Los padres de Verónica trabajaban arduamente para darles educación a sus hijos. Ellos querían que sus hijos fueran a la escuela para que, como dice la campaña del gobierno, pudieran mejorar su condición de vida. Esa era una de las prioridades para ellos y nada les impediría que sus hijos recibieran educación.
Se dice por ahí que los padres de verónica no se sorprendieron al saber que ella sufría de dolores de cabeza, náuseas, vómitos y otros síntomas propios de un embarazo. Después de todo, es normal que muchachitas de su edad anden de aquí para allá y de repente queden embarazadas.
Pero qué hacer en este caso? Es una pregunta muy seria y de muy alto nivel ético como para discutirla a la ligera. Verónica tiene que seguir estudiando. Eso está claro. Pero cómo hacerle si es estudiante de una escuela católica, en la que por supuesto no aceptan muchachitas embarazadas ni madres solteras o casadas?
Claro... ocultándolo de la administración de la escuela. Si la administración no se entera que está embarazada, no habrá problema alguno y podrá continuar con sus estudios.
Ahora queda sólo la pregunta de qué hacer con el embarazo de verónica.
“Estás embarazada? Discreción absoluta. Resultados garantizados”. Se lee en uno de los diarios de principal circulación en Guadalajara. Pero aquí no hay periódicos y sí muchas personas que saben qué hacer en estos casos. La discreción no está garantizada, ni los resultados de lo que hagan, sea lo que sea. Pero lo hacen.
Al cabo de unos días verónica creyó sentirse mejor pero no era así.
Verónica no mejoró y ahora no sólo tenía dolores de cabeza sino dolores muy fuertes en su vientre., sangrado profuso y un malestar general.
Verónica fue apresuradamente llevada al hospital de shirati, donde murió a consecuencia del aborto que le habían mal practicado en alguna choza o establo de la región. Pocos saben dónde, cuándo o cómo.
Pocas personas saben qué fue o cómo sucedió lo que pasó o cómo pasó lo que sucedió, pero las personas que atendieron el funeral de verónica dicen que su padre estaba bastante acongojado al saber que esta vez la persona que realizó el aborto no había hecho bien su trabajo.
Y digo “esta vez” pues era la quinta hija que este hombre llevaba con aquella persona.
Las otras hermanas de verónica tampoco pudieron terminar sus estudios. La administración de la escuela se enteró. Verónica tampoco terminó sus estudios de educación primaria. Y por supuesto, la administración se enteró y lo reportó a la policía como mandan las leyes de este país.
Mi posición respecto al aborto no la discutiré en este momento, pero creo que llevar a 5 hijas a practicarse un aborto no alberga posición alguna respecto a ese polémico tema.

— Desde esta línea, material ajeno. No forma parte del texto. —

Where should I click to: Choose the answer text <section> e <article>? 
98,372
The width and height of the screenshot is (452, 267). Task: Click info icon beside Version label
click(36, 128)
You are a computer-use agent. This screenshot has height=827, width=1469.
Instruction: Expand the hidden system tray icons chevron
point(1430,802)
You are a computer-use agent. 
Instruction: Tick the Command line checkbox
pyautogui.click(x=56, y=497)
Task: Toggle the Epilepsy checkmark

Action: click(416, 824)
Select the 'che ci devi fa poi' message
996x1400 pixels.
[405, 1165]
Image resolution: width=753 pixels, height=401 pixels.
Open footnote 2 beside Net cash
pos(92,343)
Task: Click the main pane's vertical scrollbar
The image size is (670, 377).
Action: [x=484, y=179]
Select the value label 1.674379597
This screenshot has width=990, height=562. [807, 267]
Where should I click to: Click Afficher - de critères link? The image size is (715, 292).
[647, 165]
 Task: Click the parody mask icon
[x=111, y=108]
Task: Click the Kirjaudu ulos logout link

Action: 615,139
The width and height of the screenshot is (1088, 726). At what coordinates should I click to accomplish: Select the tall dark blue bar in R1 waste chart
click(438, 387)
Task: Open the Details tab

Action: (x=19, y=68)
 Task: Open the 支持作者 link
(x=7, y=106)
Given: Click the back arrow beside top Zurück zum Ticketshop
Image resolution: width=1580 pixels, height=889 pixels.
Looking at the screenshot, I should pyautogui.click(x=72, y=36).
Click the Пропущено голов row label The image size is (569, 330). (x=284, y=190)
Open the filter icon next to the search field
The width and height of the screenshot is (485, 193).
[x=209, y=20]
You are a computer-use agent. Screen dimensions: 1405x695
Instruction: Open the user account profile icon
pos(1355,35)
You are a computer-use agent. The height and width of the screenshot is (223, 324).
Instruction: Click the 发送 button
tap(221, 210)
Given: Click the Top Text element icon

No hay quinto malo se debe pensar muchas veces junto a muchísimos establos o mesas de esta región o de cualquier casino o mega casino justo antes de que la suerte deje de sonreírle a alguien que blande sólo un par de dos mientras incrementa la apuesta, para invariablemente perder y volver a perder mientras dice: no hay quinto malo, ya llegará una flor imperial. De cuan pocas flores imperiales nos provee la vida. Poquísimas. Y el padre de verónica no lo sabe, aunque esta vez perdió y lo hizo en grande.